- _GIVEN REQUEST_:
Give back only the lines starting with the line containing "This screenshot has height=427, width=638." and going on through the line containing "Click the info icon beside Key data", with "icon" replaced by "button" and everything else left unchanged.

- _DATA EXCERPTS_:
## start
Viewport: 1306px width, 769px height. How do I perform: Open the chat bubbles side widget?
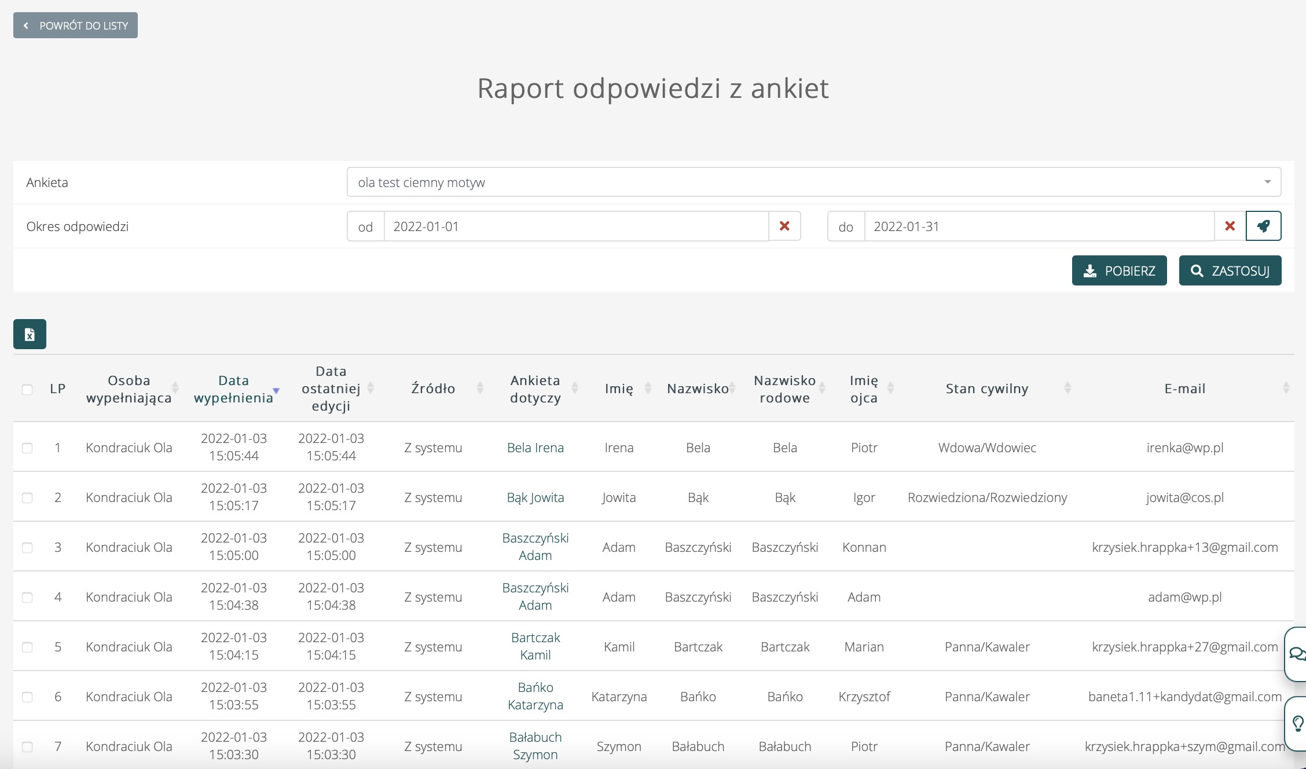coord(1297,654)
## end
## start
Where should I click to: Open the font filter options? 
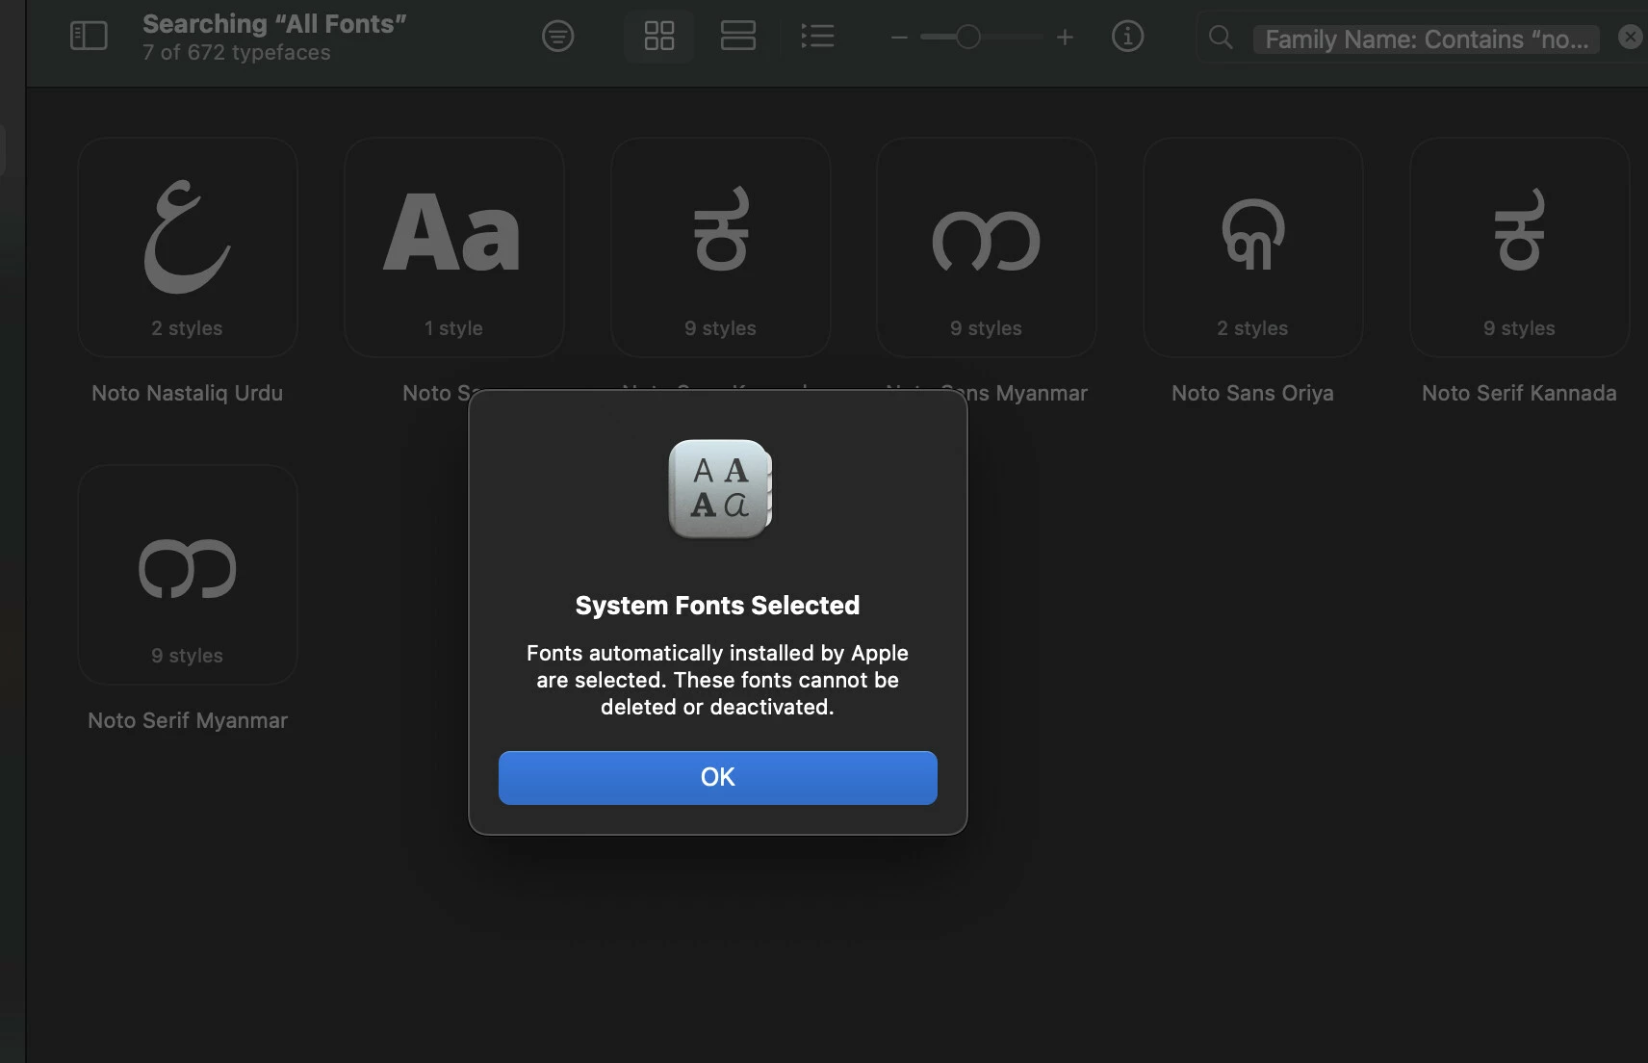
## end
## start
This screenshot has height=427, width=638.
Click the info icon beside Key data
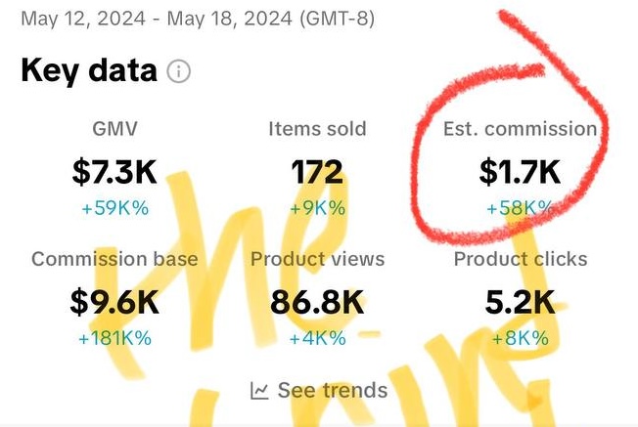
## end
- _WRITTEN ANSWER_:
This screenshot has height=427, width=638.
Click the info button beside Key data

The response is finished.